Shortly thereafter a pair of beaver moved into the area
upstream from the road that my neighbor had built. Whether by instinct, or constructive thought,
the enterprising beaver found this to be a relatively easy place to form a
pond. All they had to do was stop the
water from flowing through the two pipes, and magically over a short period of
time a pond would materialize in which they could live relatively safe from
most predators.
Bucky and Eagar Beaver, as I named them, set to work as busy
beavers will do, and before long had completely blocked the end of the large
pipe with sticks and mud dug from the bottom of the steam bed thus deepening
the water at the same time. They
continued adding material until they had their plug several inches higher than
the top of the pipe, and extended well beyond the extremities of the pipe
itself.
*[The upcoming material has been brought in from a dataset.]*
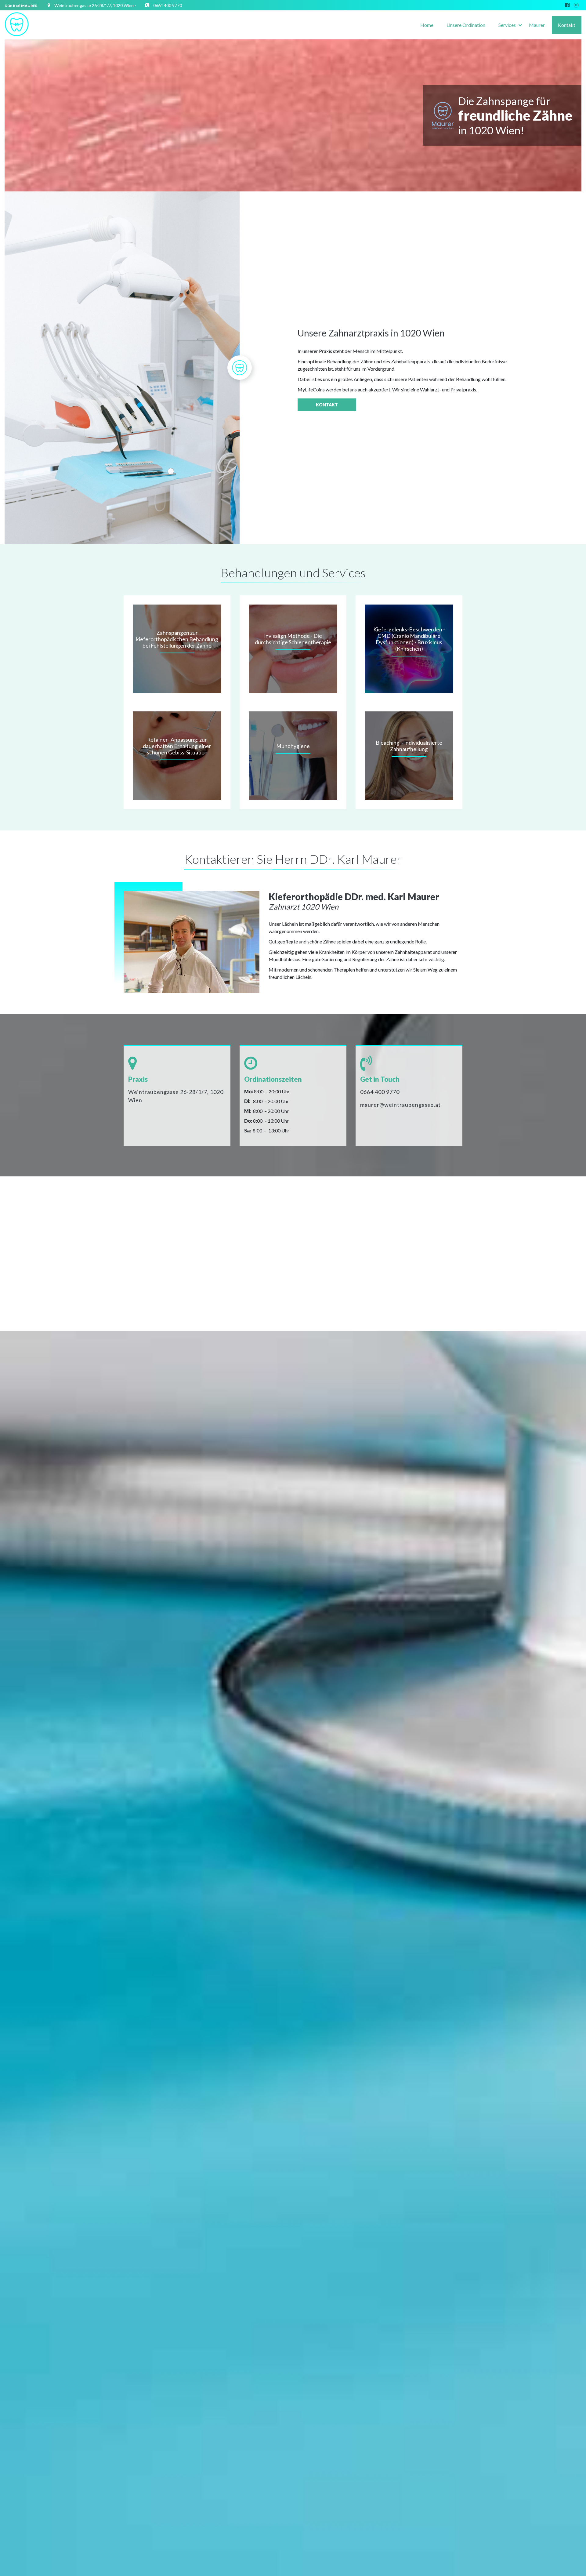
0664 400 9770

This would seem to be rather an
instinctive bit of engineering as building ponds by blocking water flow is what
beaver have been doing for centuries.
However, when it came to the smaller pipe the workaholic
animals used a completely different tactic.
Instead of plugging the end of the pipe as they had done with the large
one, they instead built a dam some two feet back from the end of that pipe
completely surrounding the inlet end of the pipe, but leaving the end of the
pipe open.
Due to abnormally heavy rainfall recently the pond has been
growing deeper, and at the same time larger.
Yesterday the water began to overflow the dam at the end of the smaller
pipe effectively maintaining the water level at the dam height. This ensures the water level in their den
built some 100’ back from the dam will not rise to a height threatening their
living quarters with flooding. As of
this time they have made no attempt to slow, or stop, the flow of water over
the dam. Thus it would seem this is a
well-thought-out water level control system.
Is this yet instinctive, or can it be real thought?